In his statement, Cuneo stated that he had never meant to offend or demean the three people — Tricia Crane, Lee Jones and Claudia Landis — and continued to acknowledge the contributions that they had made to the special education program.
“I am sorry and hope that this error on my part will not hinder us in working together for all students in the district,” Cuneo said.
The memo went out to members of the school board nearly a month ago, but was leaked to the media in late February.
In it, Cuneo informed the board that Crane, Jones and Landis had all resigned from the Special Education Taskforce, a group formed to create a strategy to implement the changes to the special education program suggested in a report issued in 2008 by an independent analyst, Lou Barber & Associates.
The Lou Barber report identified 27 ways in which the district could improve its special education program, which had come under fire for being secretive and hostile to parents, forcing some to sign confidentiality agreements preventing them from talking about services provided to their child.
All three stated in their letters of resignation that they felt that the work of the committee didn’t go far enough to reform what they viewed as deficiencies in the educational part of the program, and that they didn’t want their names on the final report.
Chief amongst their complaints was that the report did not reflect a need for substantive programs aimed at addressing specific subject area needs of special education students, including reading and math programs.

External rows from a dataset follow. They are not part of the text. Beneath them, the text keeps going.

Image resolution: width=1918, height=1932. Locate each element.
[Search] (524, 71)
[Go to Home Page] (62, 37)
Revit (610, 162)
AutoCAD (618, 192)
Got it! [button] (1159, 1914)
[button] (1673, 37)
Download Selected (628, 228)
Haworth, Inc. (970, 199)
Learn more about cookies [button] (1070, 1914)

“I have grave concerns about the conclusions in the Task Force Report because we never went through the required process of analytic comparison of different programs in core areas,” Landis wrote in an e-mail Friday. “So how can you draw conclusions and create an implementation plan if you haven’t even gone through that analysis?”

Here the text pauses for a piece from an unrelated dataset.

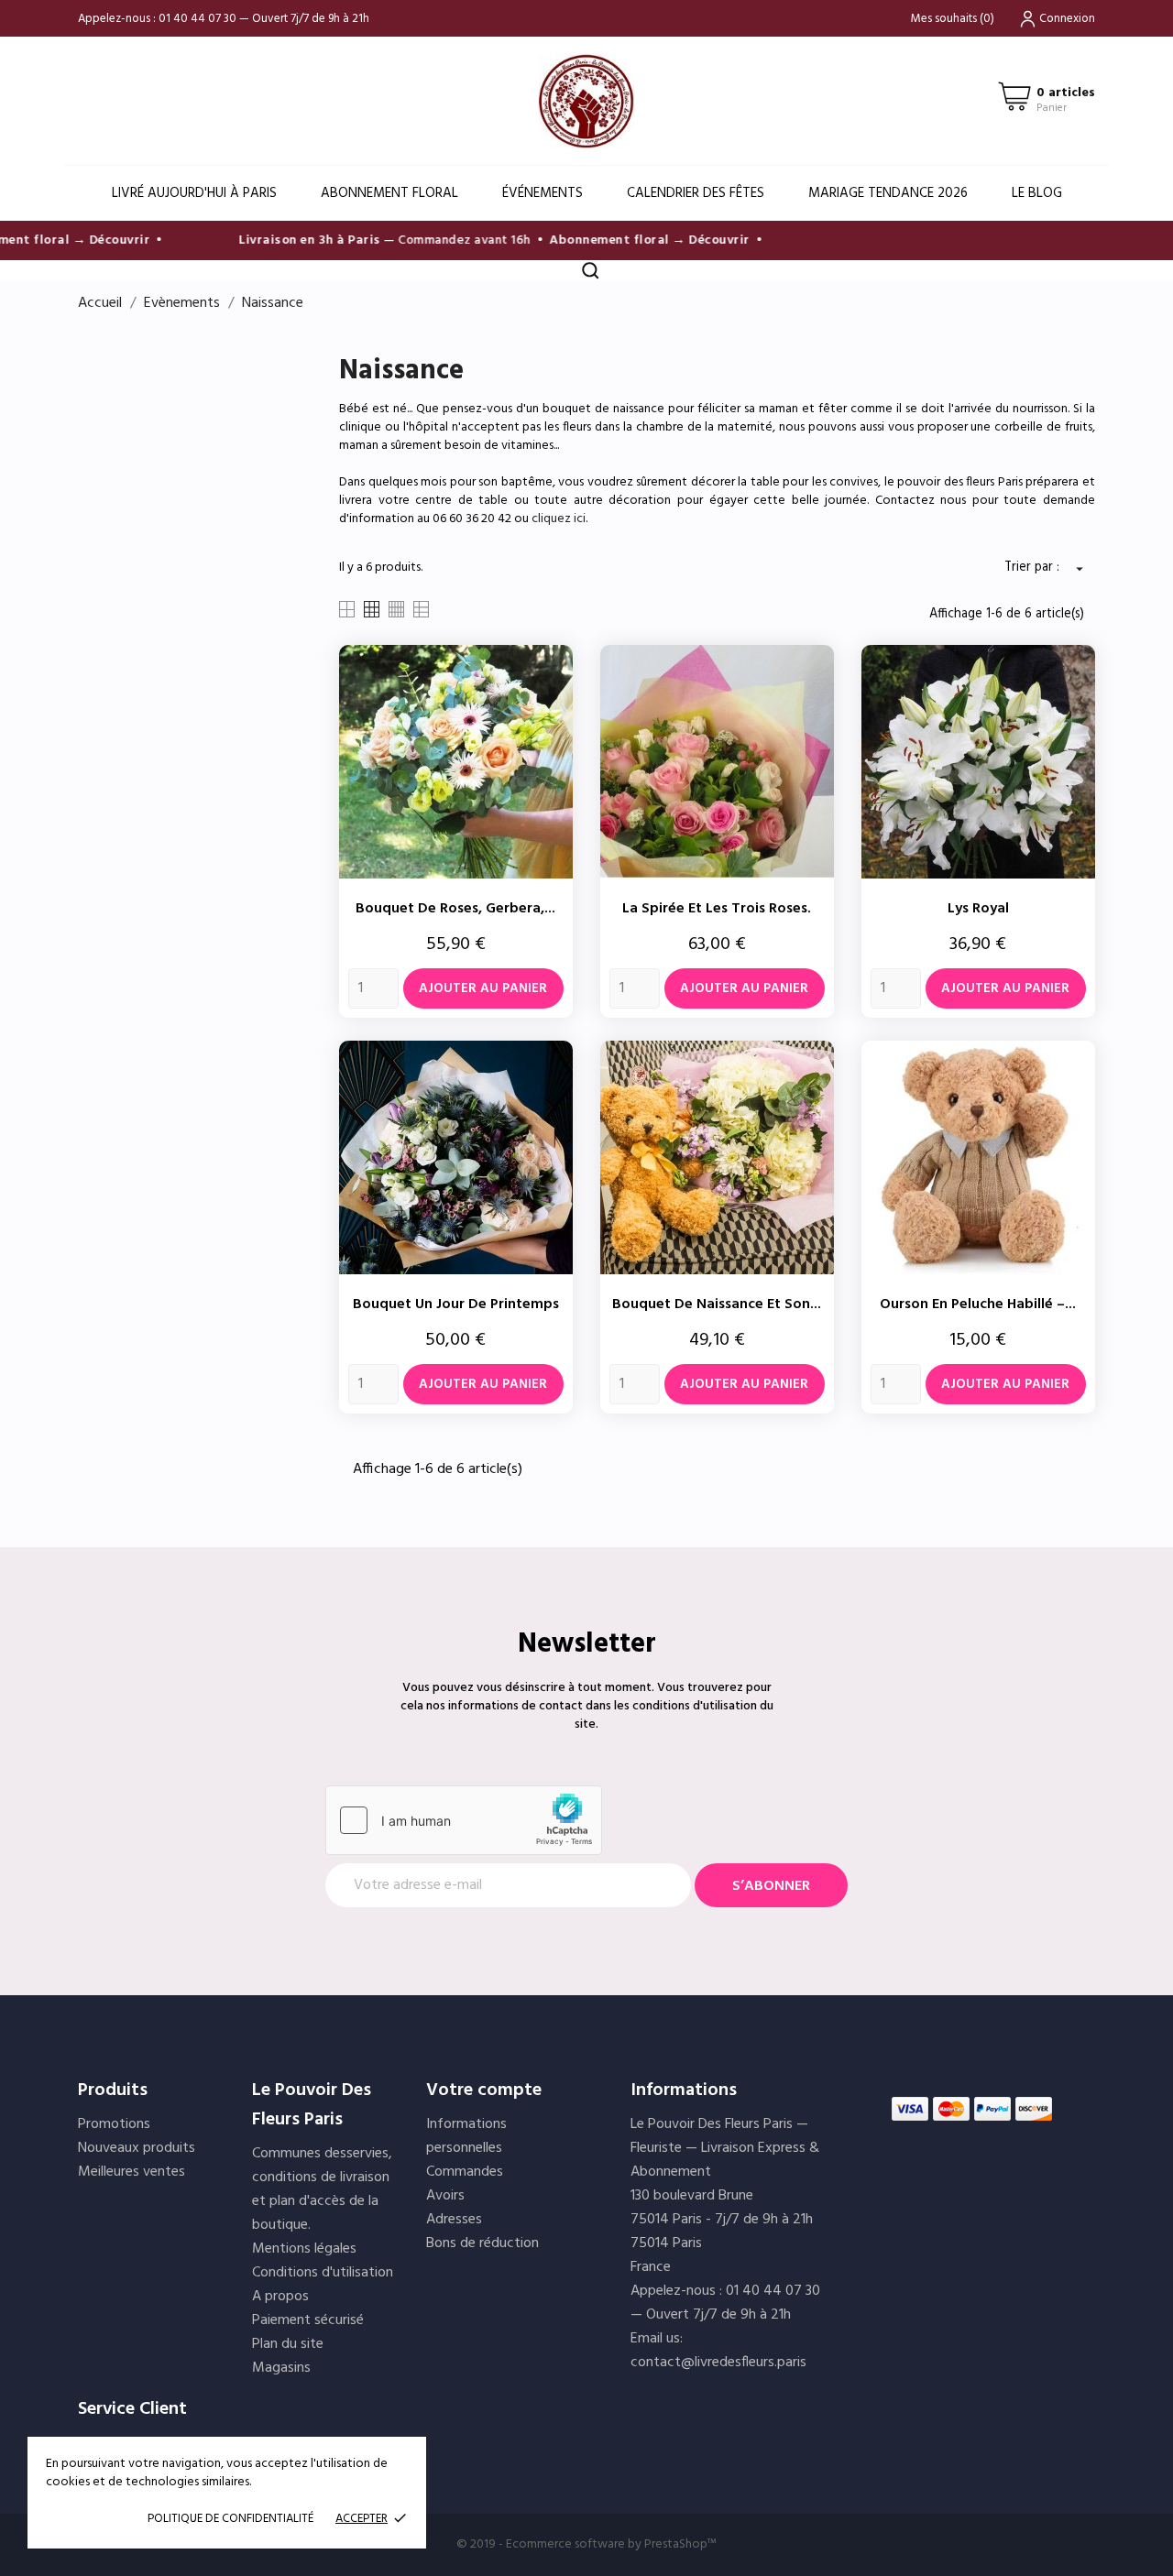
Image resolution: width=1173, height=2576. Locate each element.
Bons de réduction (482, 2243)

Before the meeting, Cuneo reached out to each of the women individually to make amends.
All three told the Daily Press Friday that their focus remained on improving the special education program.
“I have accepted his apology,” Jones said. “I will continue to work to see that struggling students with and without (Individualized Education Programs) will receive an education that will allow them to learn and be productive citizens,” she said.
Although she felt the memo was inappropriate, Crane also focused on the deficiencies in the special education program in her e-mail comments.
“Our lack of programs has been particularly devastating to children whose parents don’t have the financial resources to hire attorneys and fight for outside services,” she wrote.